Activity:
The entries below must be copied exactly as they are.

[Stored items]
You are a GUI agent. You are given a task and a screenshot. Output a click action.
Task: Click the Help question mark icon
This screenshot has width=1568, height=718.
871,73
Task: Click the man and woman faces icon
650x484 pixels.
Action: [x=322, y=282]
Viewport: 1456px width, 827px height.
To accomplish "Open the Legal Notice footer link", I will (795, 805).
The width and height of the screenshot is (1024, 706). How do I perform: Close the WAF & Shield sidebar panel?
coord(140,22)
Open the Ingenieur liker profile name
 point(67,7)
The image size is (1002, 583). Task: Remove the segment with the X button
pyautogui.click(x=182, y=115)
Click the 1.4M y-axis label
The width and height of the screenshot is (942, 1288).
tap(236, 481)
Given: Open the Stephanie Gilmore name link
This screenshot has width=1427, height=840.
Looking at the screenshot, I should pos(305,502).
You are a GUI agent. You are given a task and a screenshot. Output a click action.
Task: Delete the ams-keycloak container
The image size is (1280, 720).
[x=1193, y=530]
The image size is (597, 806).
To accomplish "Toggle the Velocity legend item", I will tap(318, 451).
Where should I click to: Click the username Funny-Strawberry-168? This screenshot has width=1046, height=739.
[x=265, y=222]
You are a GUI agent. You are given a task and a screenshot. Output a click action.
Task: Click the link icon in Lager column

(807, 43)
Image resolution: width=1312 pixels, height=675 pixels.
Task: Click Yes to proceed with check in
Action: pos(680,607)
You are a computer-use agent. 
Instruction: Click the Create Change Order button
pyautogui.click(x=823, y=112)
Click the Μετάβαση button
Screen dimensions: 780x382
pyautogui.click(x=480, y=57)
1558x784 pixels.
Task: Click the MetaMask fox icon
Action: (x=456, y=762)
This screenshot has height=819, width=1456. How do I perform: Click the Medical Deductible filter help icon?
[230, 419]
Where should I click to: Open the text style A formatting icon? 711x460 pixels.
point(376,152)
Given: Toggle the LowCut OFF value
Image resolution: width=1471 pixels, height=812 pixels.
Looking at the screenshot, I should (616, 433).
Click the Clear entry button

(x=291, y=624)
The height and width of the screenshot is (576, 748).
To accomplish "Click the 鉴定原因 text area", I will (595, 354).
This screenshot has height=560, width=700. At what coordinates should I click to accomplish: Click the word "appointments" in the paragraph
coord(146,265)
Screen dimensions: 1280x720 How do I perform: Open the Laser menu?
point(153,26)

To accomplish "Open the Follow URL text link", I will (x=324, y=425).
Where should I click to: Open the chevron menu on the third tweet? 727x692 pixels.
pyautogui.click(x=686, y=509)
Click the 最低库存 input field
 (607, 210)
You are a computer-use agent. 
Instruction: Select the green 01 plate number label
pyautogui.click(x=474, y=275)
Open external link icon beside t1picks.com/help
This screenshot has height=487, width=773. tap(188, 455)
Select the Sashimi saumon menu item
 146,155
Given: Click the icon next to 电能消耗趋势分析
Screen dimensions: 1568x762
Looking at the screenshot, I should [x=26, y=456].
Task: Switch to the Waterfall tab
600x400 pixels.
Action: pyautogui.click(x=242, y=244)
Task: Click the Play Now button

Output for this task:
You are a GUI agent. You are given a task and a screenshot. Output a click action.
Task: Click the Help question mark icon
This screenshot has width=1568, height=718.
871,73
Task: Click the man and woman faces icon
650x484 pixels.
Action: [x=322, y=282]
Viewport: 1456px width, 827px height.
To accomplish "Open the Legal Notice footer link", I will (795, 805).
The width and height of the screenshot is (1024, 706). How do I perform: Close the WAF & Shield sidebar panel?
coord(140,22)
Open the Ingenieur liker profile name
 point(67,7)
The image size is (1002, 583). Task: Remove the segment with the X button
pyautogui.click(x=182, y=115)
Click the 1.4M y-axis label
The width and height of the screenshot is (942, 1288).
tap(236, 481)
Given: Open the Stephanie Gilmore name link
This screenshot has width=1427, height=840.
Looking at the screenshot, I should pos(305,502).
You are a GUI agent. You are given a task and a screenshot. Output a click action.
Task: Delete the ams-keycloak container
The image size is (1280, 720).
[x=1193, y=530]
The image size is (597, 806).
To accomplish "Toggle the Velocity legend item", I will tap(318, 451).
Where should I click to: Click the username Funny-Strawberry-168? This screenshot has width=1046, height=739.
[x=265, y=222]
You are a GUI agent. You are given a task and a screenshot. Output a click action.
Task: Click the link icon in Lager column

(807, 43)
Image resolution: width=1312 pixels, height=675 pixels.
Task: Click Yes to proceed with check in
Action: pos(680,607)
You are a computer-use agent. 
Instruction: Click the Create Change Order button
pyautogui.click(x=823, y=112)
Click the Μετάβαση button
Screen dimensions: 780x382
pyautogui.click(x=480, y=57)
1558x784 pixels.
Task: Click the MetaMask fox icon
Action: (x=456, y=762)
This screenshot has height=819, width=1456. How do I perform: Click the Medical Deductible filter help icon?
[230, 419]
Where should I click to: Open the text style A formatting icon? 711x460 pixels.
point(376,152)
Given: Toggle the LowCut OFF value
Image resolution: width=1471 pixels, height=812 pixels.
Looking at the screenshot, I should (616, 433).
Click the Clear entry button

(x=291, y=624)
The height and width of the screenshot is (576, 748).
To accomplish "Click the 鉴定原因 text area", I will (595, 354).
This screenshot has height=560, width=700. At what coordinates should I click to accomplish: Click the word "appointments" in the paragraph
coord(146,265)
Screen dimensions: 1280x720 How do I perform: Open the Laser menu?
point(153,26)

To accomplish "Open the Follow URL text link", I will (x=324, y=425).
Where should I click to: Open the chevron menu on the third tweet? 727x692 pixels.
pyautogui.click(x=686, y=509)
Click the 最低库存 input field
 (607, 210)
You are a computer-use agent. 
Instruction: Select the green 01 plate number label
pyautogui.click(x=474, y=275)
Open external link icon beside t1picks.com/help
This screenshot has height=487, width=773. tap(188, 455)
Select the Sashimi saumon menu item
 146,155
Given: Click the icon next to 电能消耗趋势分析
Screen dimensions: 1568x762
Looking at the screenshot, I should [x=26, y=456].
Task: Switch to the Waterfall tab
600x400 pixels.
Action: pyautogui.click(x=242, y=244)
Task: Click the Play Now button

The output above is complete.